Daisy and Demi were full of these whims, and lived in a world of their own, peopled with lovely or grotesque creatures, to whom they gave the queerest names, and with whom they played the queerest games. One of these nursery inventions was an invisible sprite called "The Naughty Kitty-mouse," whom the children had believed in, feared, and served for a long time. They seldom spoke of it to any one else, kept their rites as private as possible; and, as they never tried to describe it even to themselves, this being had a vague mysterious charm very agreeable to Demi, who delighted in elves and goblins. A most whimsical and tyrannical imp was the Naughty Kitty-mouse, and Daisy found a fearful pleasure in its service, blindly obeying its most absurd demands, which were usually proclaimed from the lips of Demi, whose powers of invention were great. Rob and Teddy sometimes joined in these ceremonies, and considered them excellent fun, although they did not understand half that went on.

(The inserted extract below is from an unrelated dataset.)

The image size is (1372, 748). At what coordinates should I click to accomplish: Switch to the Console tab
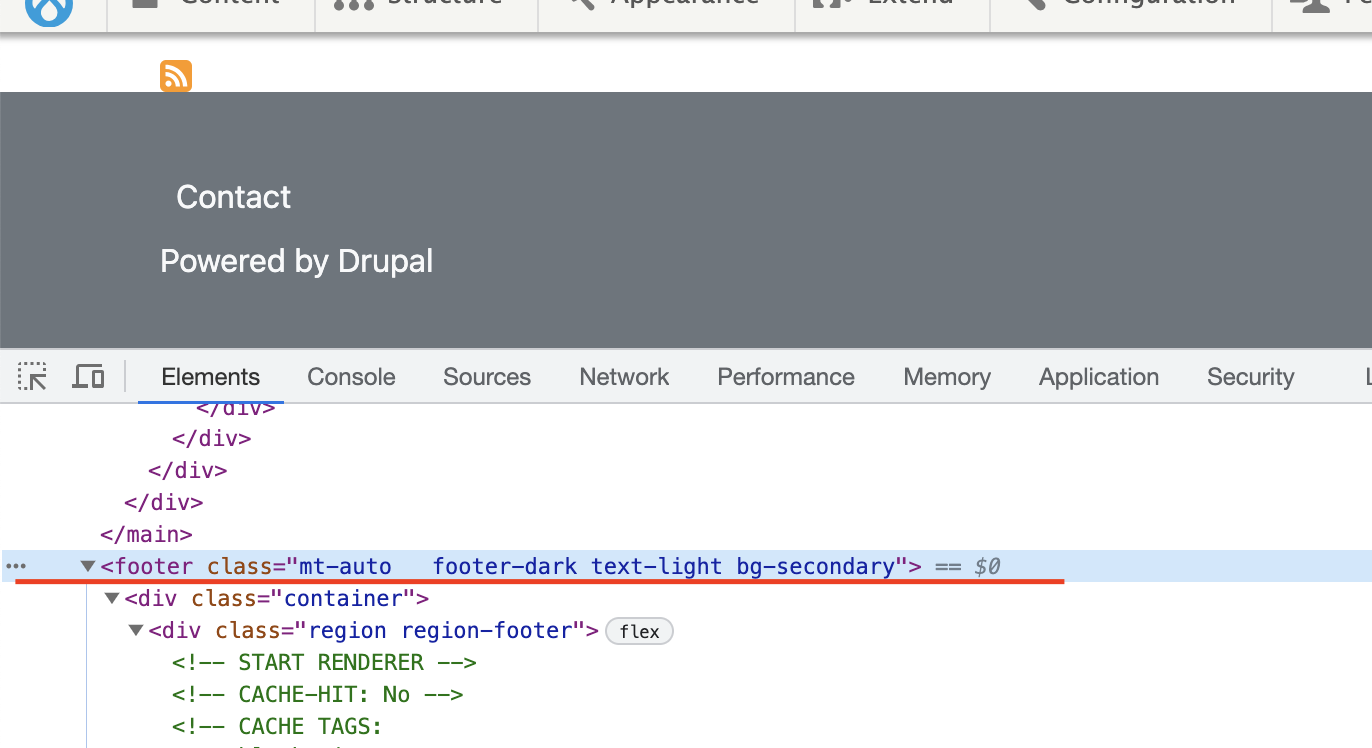350,377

One day after school Demi whispered to his sister, with an ominous wag of the head,
"The Kitty-mouse wants us this afternoon."
"What for?" asked Daisy, anxiously.
"A sackerryfice," answered Demi, solemnly. "There must be a fire behind the big rock at two o'clock, and we must all bring the things we like best, and burn them!" he added, with an awful emphasis on the last words.
"Oh, dear! I love the new paper dollies Aunt Amy painted for me best of any thing; must I burn them up?" cried Daisy, who never thought of denying the unseen tyrant any thing it demanded.